■ Selected text
[Start of Attachment]
Istanbul, Reuters—Turkish riot police fired tear gas and water cannon at hundreds of protesters armed with rocks and fireworks on Tuesday as they tried to take back control of a central Istanbul square at the heart of fierce anti-government demonstrations.
Hundreds of riot police backed by armoured vehicles surrounded Taksim Square as bulldozers began removing barricades of paving stones and corrugated iron built by the protesters. What began as a protest at redevelopment plans for the square has grown into an unprecedented challenge to Prime Minister Tayyip Erdogan’s Islamist-rooted government and divided Turks.
The unrest has damaged investor confidence in Turkey, previously an emerging market success story. The central bank said it would intervene if needed to support the lira, after the currency fell to its weakest against its dollar/euro basket since October 2011. The cost of insuring Turkish debt against default rose to the highest in ten months, although it remained far from crisis levels.
The police move, shortly after dawn, came a day after Erdogan agreed to meet protest leaders, whose peaceful demonstrations two weeks ago spiralled into anti-government protests in cities across the country in which three people have been killed and about 5,000 hurt.
Police removed huge banners hung by protesters from a building overlooking Taksim but the local governor said they had no intention of breaking up a peaceful campaign against government redevelopment plans inside the adjoining Gezi Park, where the demonstrations first began.
“Our aim is to remove the signs and pictures on the Ataturk statue and the Ataturk Cultural Centre. We have no other aim,” Istanbul Governor Huseyin Avni Mutlu wrote on Twitter.
Police hung a single Turkish flag and a picture of modern Turkey’s founder Mustafa Kemal Ataturk from the building.
Crowd control vehicles fired water cannon against groups of protesters who threw stones, fireworks and petrol bombs at the police on the edge of the square. Hundreds more protesters, many wearing face masks and builders’ helmets, gathered on steps leading from the square to the park.
“This movement won’t end here. We’ve started something much bigger than this park … After this, I don’t think people will go back to being afraid of this government or any government,” said student Seyyit Cikmen, 19, as the crowd chanted “Every place is Taksim, every place resistance.”
Police appealed to the protesters not to throw rocks, calling from loudspeakers, “Dear Gezi friends. We are unhappy with this situation. We don’t want to intervene. We don’t want to harm you. Please withdraw.”
Turkey’s Medical Association said that as of late Monday, 4,947 people had sought treatment in hospitals and voluntary infirmaries for injuries, ranging from cuts and burns to breathing difficulties from tear gas inhalation, since the unrest began more than ten days ago.
[End of Attachment]
■ Data segment
[Start of Attachment]
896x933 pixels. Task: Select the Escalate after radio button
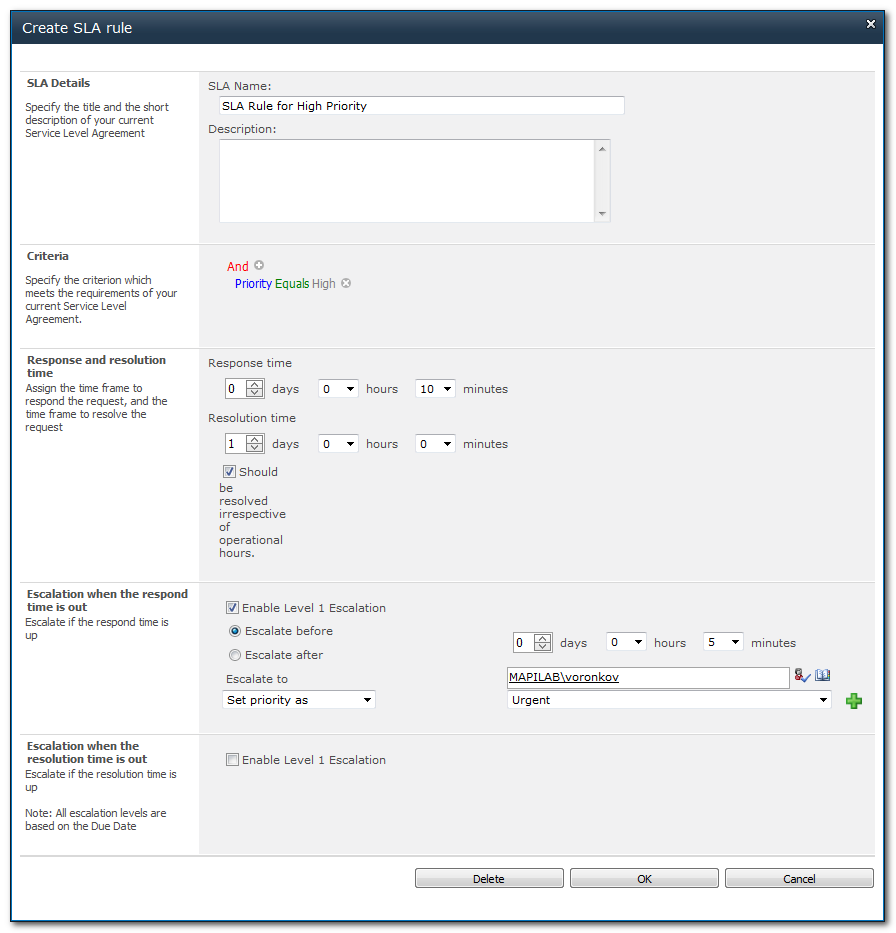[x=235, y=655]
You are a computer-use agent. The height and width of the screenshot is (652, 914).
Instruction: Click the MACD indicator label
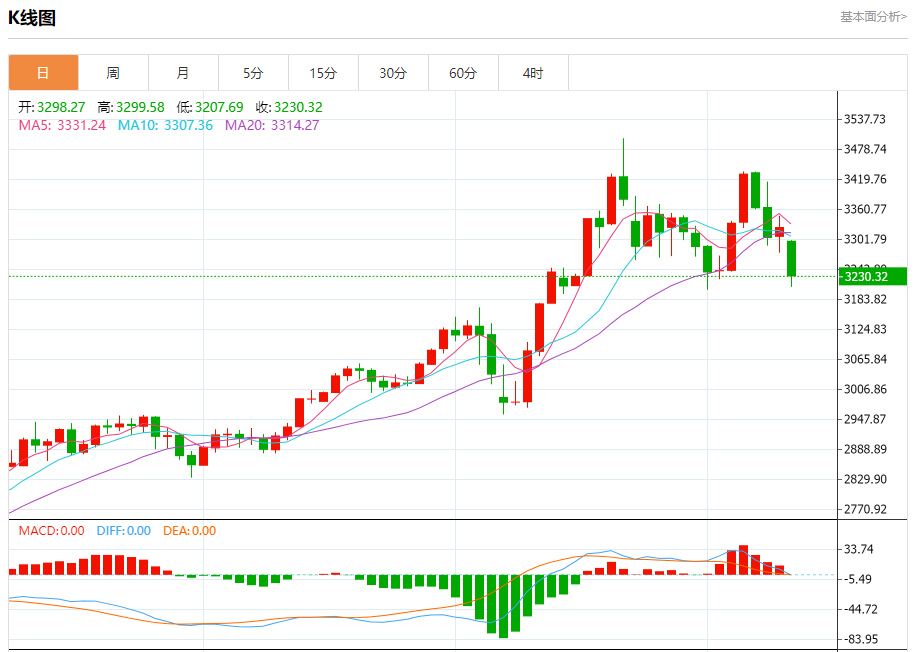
[End of Attachment]
■ Task directions
Answer these questions from the report on the Istanbul protests:
1. What were the protesters' barricades made of?
2. What is the name of the Istanbul governor who posted on Twitter?
3. According to Turkey's Medical Association, how many people had sought treatment for injuries as of late Monday?
The lines come from a separate source and are unrelated to the report on the Istanbul protests.

■ Result of the exercise
1. Paving stones and corrugated iron.
2. Huseyin Avni Mutlu.
3. 4,947 people.